Rada miasta przyjęła uchwałę, która zezwala na dotowanie działalności Rodzinnych Ogrodów Działkowych. W pierwszej transzy ogrody dostaną 200 tys. złotych.
W Płocku funkcjonuje 21 Rodzinnych Ogrodów Działkowych, na których jest łącznie 4650 działek, ale niektóre z nich borykają się z różnymi problemami, jak np. nieodpowiednie odwodnienie działek czy brak sieci wodociągowej.
Miasto przygotowało więc program, który pozwala każdemu ogrodowi ubiegać się o dotację - do 30 tysięcy złotych, nie częściej niż raz na trzy lata. W tegorocznym budżecie znalazło się 200 tys. złotych. Pieniądze mogą zostać przeznaczone infrastrukturę, jak np. ogrodzenie, alejki, place zabaw, sieci wodociągowe i energetyczne.
- Projekt jest skrojony na miarę i odpowiada na realne potrzeby działkowców, a przy tym nie jest zbytnim obciążeniem dla budżetu miasta - mówił radny PSL Tomasz Kominek. - Jest przeznaczony tylko dla ogrodów z uregulowanym stanem gruntów. W czasach, gdy deweloperzy doprowadzają do upadków ROD-ów, chcielibyśmy pokazać inne podejście.
Głos zabrał również Marcin Werner, prezes Rodzinnych Ogrodów Działkowych w Płocku.

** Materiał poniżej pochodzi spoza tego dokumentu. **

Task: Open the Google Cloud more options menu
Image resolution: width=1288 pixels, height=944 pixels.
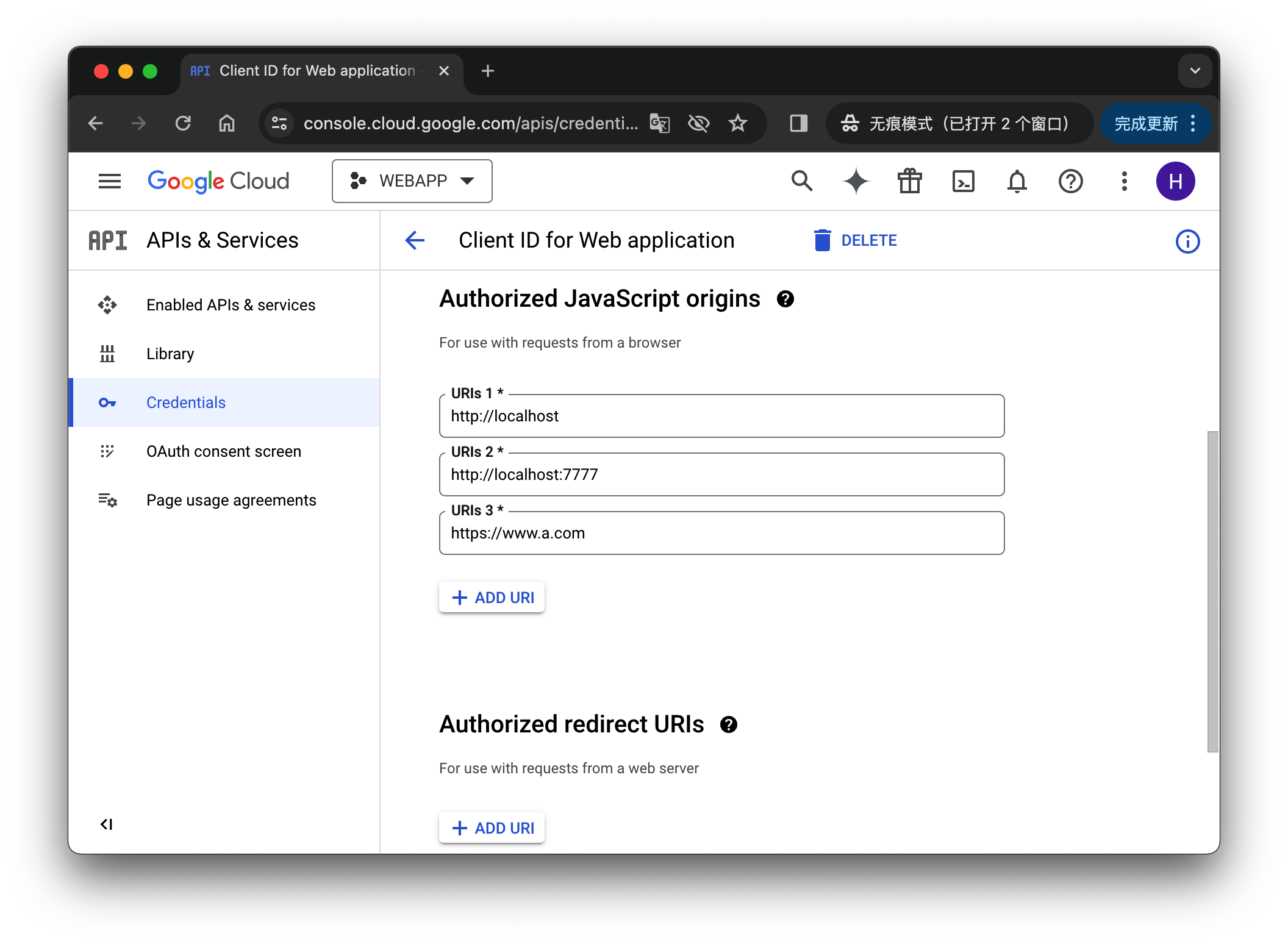Action: pyautogui.click(x=1124, y=181)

- Chciałbym podziękować za pochylenie się nad problemami działkowców - mówił Werner. - Na różnych ogrodach są różne problemy. Pomiędzy nami działkowcami jest takie powiedzenie: jeśli chcesz być szczęśliwy przez chwilę, to napij się wina. Jeśli chcesz być szczęśliwy kilka lat, to się ożeń, a jeśli chcesz być szczęśliwy całe życie - zostań działkowcem.
Rada miasta jednogłośnie przyjęła uchwałę.